Я был тронут ее юностью и недолговечностью ее искусства. Ко времени проведения Олимпиады в Лос-Анджелесе она будет, можно сказать, стара для гимнастики, груди ее округлятся. Я коснулся ее почти несуществующей груди. Мы нежно поцеловались, и я с легкостью убедил ее не ходить на дискотеку, а отправиться ко мне в каюту. Я надеялся, что это поможет мне освободиться от самого себя. Я был ужасно замкнут в собственном черепе, и из-за этого парадоксальным образом возникало ощущение, что мой разум витает в нескольких сантиметрах над моей головой. В последнее время я часто испытывал нечто подобное. Когда мы вошли ко мне в каюту, она попросила не включать свет. Трепеща в моих объятиях, призналась:
– Я до сих пор девственница…
Я попросил прощения за то, что сделаю ей больно.

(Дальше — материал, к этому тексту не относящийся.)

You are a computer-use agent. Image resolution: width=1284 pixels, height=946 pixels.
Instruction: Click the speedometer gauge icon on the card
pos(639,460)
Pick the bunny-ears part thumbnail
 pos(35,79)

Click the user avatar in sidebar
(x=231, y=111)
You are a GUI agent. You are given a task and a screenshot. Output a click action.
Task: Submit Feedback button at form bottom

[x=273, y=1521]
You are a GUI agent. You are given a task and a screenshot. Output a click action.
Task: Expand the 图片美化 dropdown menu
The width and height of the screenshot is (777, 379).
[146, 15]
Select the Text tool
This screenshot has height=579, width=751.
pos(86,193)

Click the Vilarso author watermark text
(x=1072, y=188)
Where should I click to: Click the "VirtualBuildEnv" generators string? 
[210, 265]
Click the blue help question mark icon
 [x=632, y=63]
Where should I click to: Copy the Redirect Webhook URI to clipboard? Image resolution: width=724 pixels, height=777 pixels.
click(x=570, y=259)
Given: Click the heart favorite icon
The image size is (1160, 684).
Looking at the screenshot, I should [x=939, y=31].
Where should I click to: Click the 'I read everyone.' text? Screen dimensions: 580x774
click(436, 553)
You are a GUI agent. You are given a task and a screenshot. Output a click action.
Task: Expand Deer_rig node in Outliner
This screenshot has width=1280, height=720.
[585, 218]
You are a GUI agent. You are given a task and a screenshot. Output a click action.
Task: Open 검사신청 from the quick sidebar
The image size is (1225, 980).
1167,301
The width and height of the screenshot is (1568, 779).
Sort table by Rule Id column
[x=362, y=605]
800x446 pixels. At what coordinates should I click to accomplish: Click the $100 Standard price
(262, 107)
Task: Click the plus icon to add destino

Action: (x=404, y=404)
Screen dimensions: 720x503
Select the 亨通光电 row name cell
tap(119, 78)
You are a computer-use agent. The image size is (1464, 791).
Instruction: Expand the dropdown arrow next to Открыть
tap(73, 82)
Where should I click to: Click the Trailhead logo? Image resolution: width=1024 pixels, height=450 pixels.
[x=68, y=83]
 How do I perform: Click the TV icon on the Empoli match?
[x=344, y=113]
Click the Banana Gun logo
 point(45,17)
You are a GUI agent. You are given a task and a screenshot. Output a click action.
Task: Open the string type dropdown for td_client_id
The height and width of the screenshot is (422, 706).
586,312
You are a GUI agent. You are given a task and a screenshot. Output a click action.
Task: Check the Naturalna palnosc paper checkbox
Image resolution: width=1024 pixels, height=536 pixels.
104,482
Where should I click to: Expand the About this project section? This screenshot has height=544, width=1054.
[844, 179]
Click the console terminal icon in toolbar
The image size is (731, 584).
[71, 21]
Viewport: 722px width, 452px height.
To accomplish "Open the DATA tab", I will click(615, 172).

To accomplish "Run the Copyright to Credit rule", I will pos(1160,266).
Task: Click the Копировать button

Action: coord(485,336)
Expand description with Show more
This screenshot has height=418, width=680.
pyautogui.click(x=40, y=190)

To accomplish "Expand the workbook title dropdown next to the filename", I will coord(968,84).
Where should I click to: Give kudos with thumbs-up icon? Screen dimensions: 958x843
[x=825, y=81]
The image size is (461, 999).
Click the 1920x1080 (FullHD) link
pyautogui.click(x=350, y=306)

– Я хочу этого, – шепнула она.
В ответ я прошептал несколько нежных слов из Ахматовой – о ней мне напомнили имя полячки и ее хрупкость. Поблагодарил ее за то, что разделила со мной одинокое путешествие. Мысль о том, что беру ее первым, наполняла меня особой силой. Задыхаясь, она прижималась ко мне. Видны были только белки ее глаз и мерцание зубов – когда она улыбалась. Я чувствовал к ней отеческую любовь, стремление заботиться о ней – об этой неприкаянной девочке, направляющейся в незнакомую страну.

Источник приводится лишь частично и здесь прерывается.